Dataset entries
______
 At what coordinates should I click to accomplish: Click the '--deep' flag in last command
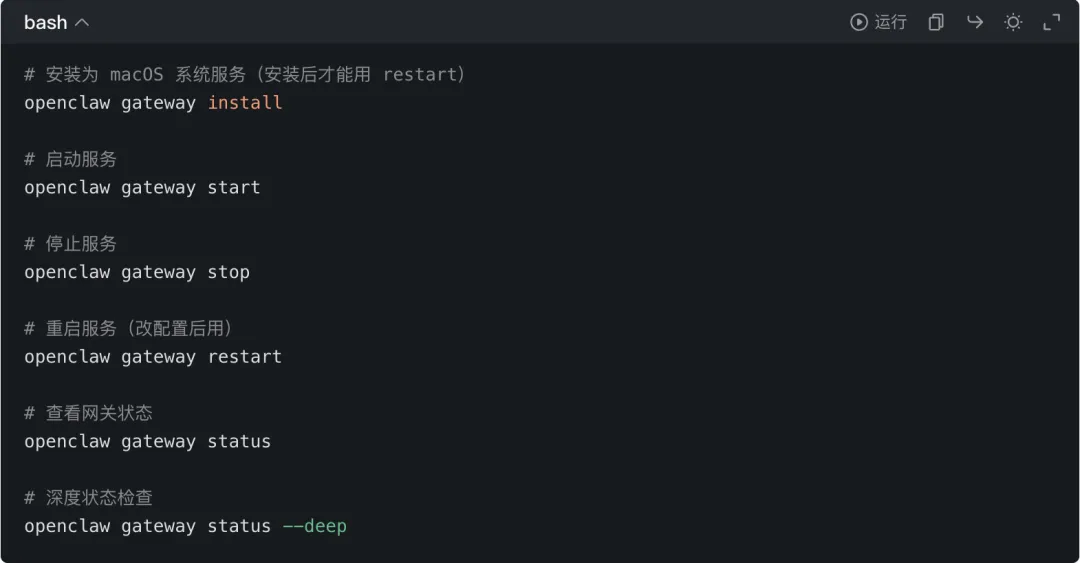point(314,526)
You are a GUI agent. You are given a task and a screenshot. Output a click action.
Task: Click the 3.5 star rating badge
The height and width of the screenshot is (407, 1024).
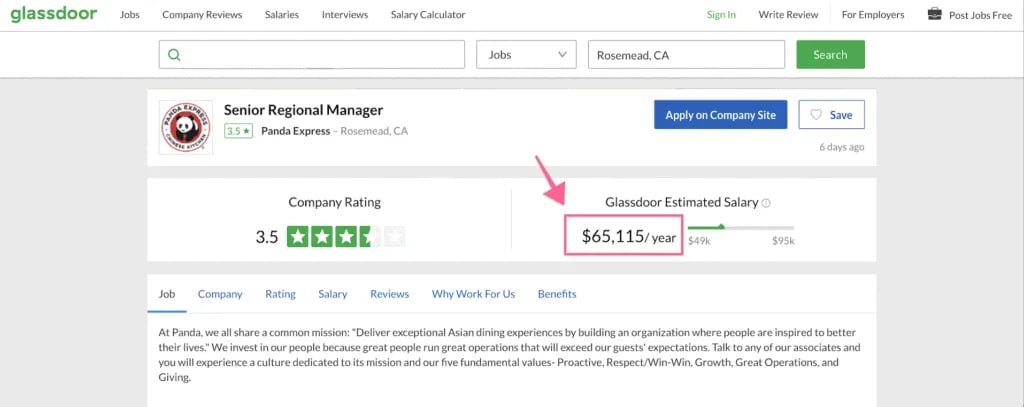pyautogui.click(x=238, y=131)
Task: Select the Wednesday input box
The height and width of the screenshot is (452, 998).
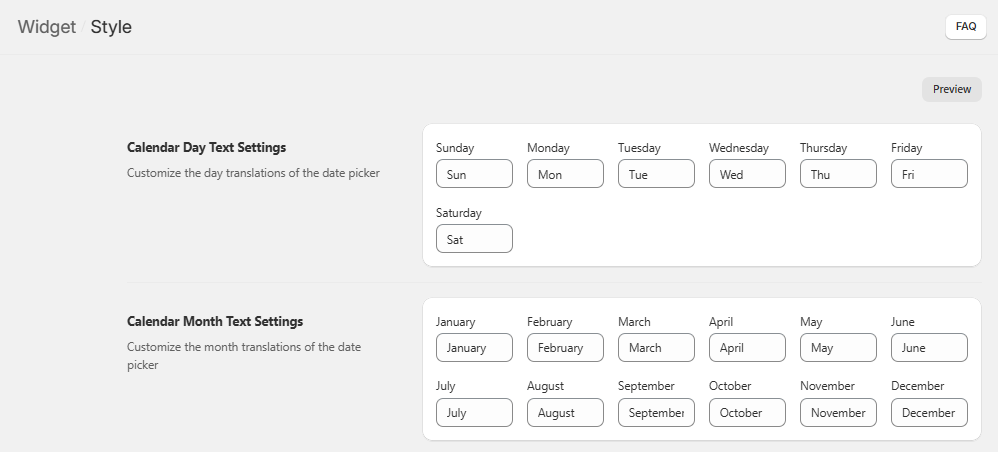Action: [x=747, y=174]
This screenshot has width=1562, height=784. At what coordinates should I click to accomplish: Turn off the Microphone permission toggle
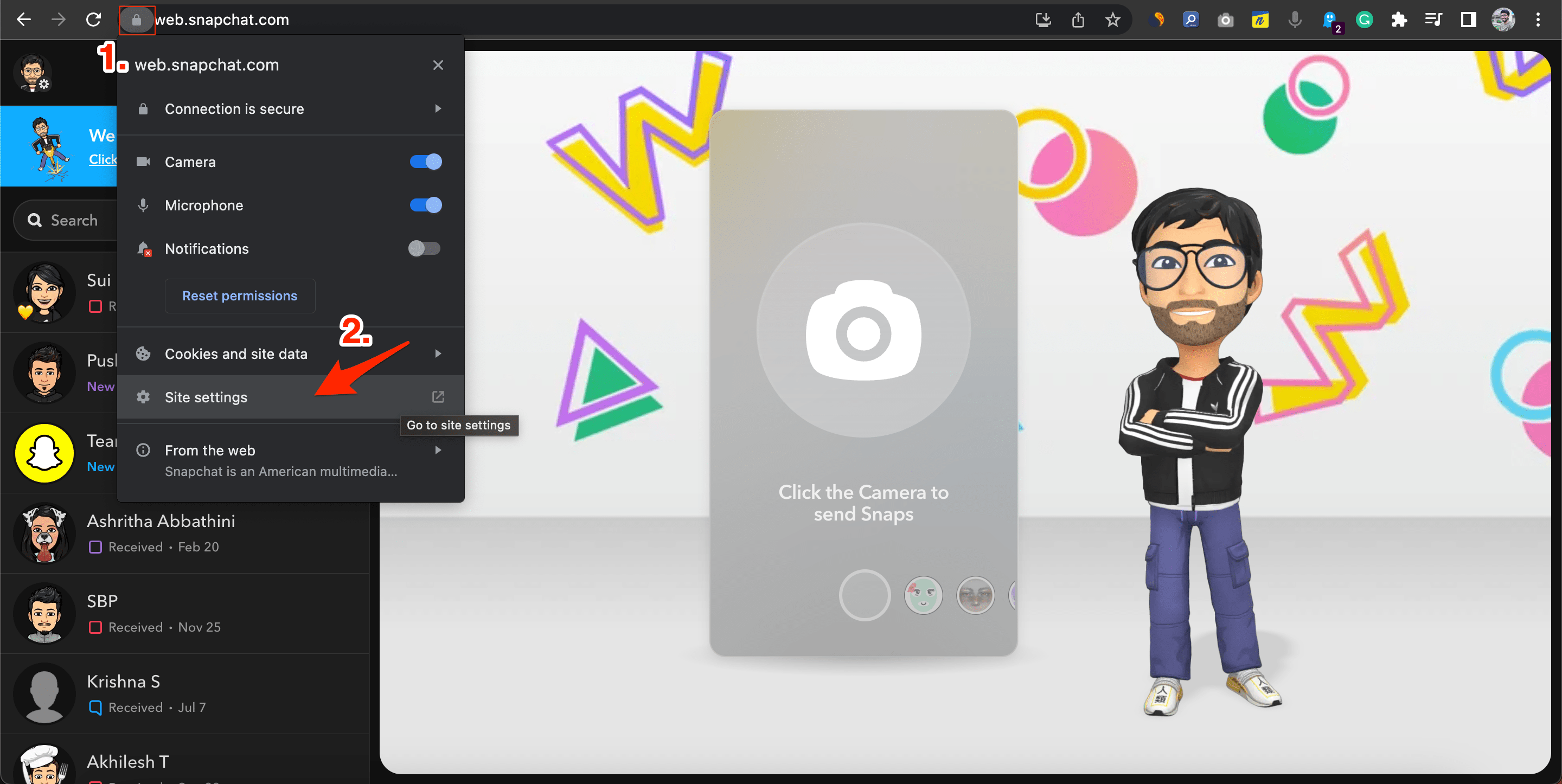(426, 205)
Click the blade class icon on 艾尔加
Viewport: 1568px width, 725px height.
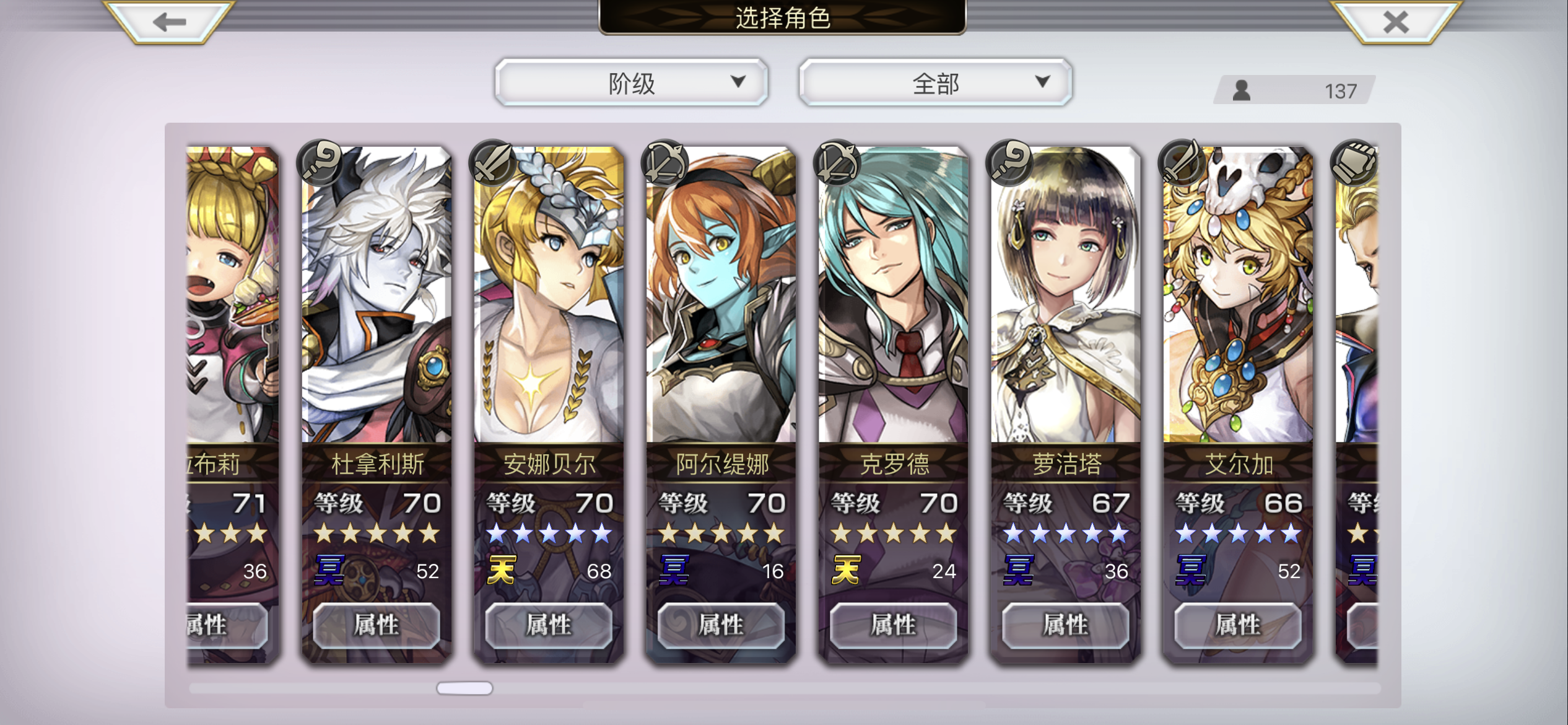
______
→ **Directions for this task**
Reproduce each entry word for word and cut the images.

→ **Solution for this exercise**
 At what coordinates should I click to accomplish: Click the '--deep' flag in last command
point(314,526)
You are a GUI agent. You are given a task and a screenshot. Output a click action.
Task: Click the 3.5 star rating badge
The height and width of the screenshot is (407, 1024).
pyautogui.click(x=238, y=131)
Task: Select the Wednesday input box
The height and width of the screenshot is (452, 998).
Action: [x=747, y=174]
This screenshot has width=1562, height=784. At what coordinates should I click to accomplish: Turn off the Microphone permission toggle
(426, 205)
Click the blade class icon on 艾尔加
Viewport: 1568px width, 725px height.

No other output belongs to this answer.